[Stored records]
%%
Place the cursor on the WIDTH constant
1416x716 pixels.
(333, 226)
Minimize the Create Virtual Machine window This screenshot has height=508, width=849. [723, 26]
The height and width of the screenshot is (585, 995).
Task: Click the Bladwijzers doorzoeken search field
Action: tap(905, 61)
%%
→ **Your task**
Only the lines from the one with "Minimize the Create" through the end of the records above are to be copied, exactly as written.

→ **Worked solution**
Minimize the Create Virtual Machine window This screenshot has height=508, width=849. [723, 26]
The height and width of the screenshot is (585, 995).
Task: Click the Bladwijzers doorzoeken search field
Action: tap(905, 61)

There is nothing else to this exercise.